In the Gulf, the boom times in Dubai, one of the fastest-growing sheikdoms of the United Arab Emirates, are virtually over.

The New York Times reported recently that over 3,000 cars, including a few Mercedes Benzes, BMWs and Porsches, have been abandoned at the Dubai international airport by expatriates fleeing the country after losing their jobs.

“Dubai is emptying out,” one Western diplomat was quoted as saying.

According to one report, over 1,500 visas are being cancelled per day in Dubai, which has about 3.6 million expatriates and only 864,000 nationals.

The recession has also resulted in a 50 percent decline in the price of luxury apartments and a 25 percent reduction in luxury spending by expatriates, mostly bankers, engineers, accountants and other executives.

The number of British expatriates in Dubai alone has been estimated at over 100,000, where the real estate market has collapsed and building construction has come to a standstill. But the bigger picture worldwide is even worse.

In Malaysia, there is evidence of policies to speed up the deportation of irregular migrants who have lived and worked in the country illegally.
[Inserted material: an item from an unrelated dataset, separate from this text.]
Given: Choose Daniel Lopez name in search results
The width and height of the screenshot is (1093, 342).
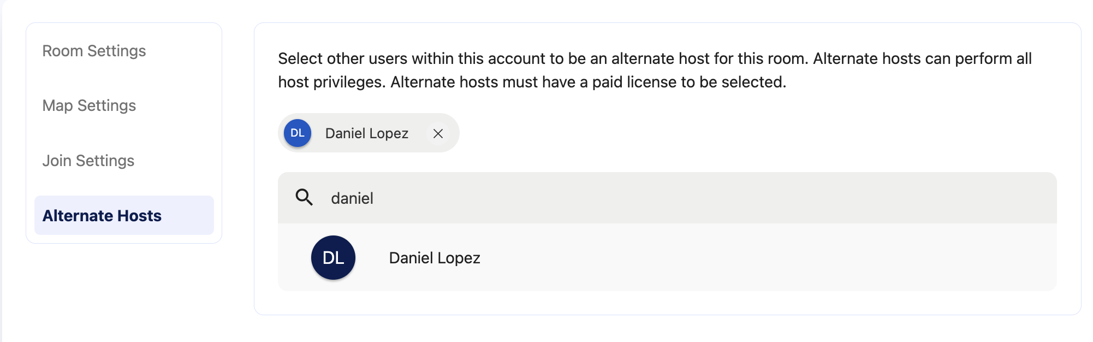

And, according to the World Bank, the Malaysian government has reportedly cancelled work visas for some 55,000 Bangladeshi workers.

Faced with their own domestic economic crises, several Western states are also imposing new conditions on migrant labour.

Britain has introduced a points-based system favouring “high-skilled” migrants and even raising academic qualifications.

Australia has reduced its intake: from 133,500 to 115,000. And Spain has introduced new incentives for migrants to return to their home countries.

A provision in the stimulus package in the United States makes it more difficult for U.S. companies to hire skilled foreign workers.

“Slamming the door shut to labour migration will only push more undocumented migrants in the hands of people smugglers and traffickers and will make undocumented migrants even more vulnerable in countries of destination,” says Chauzy.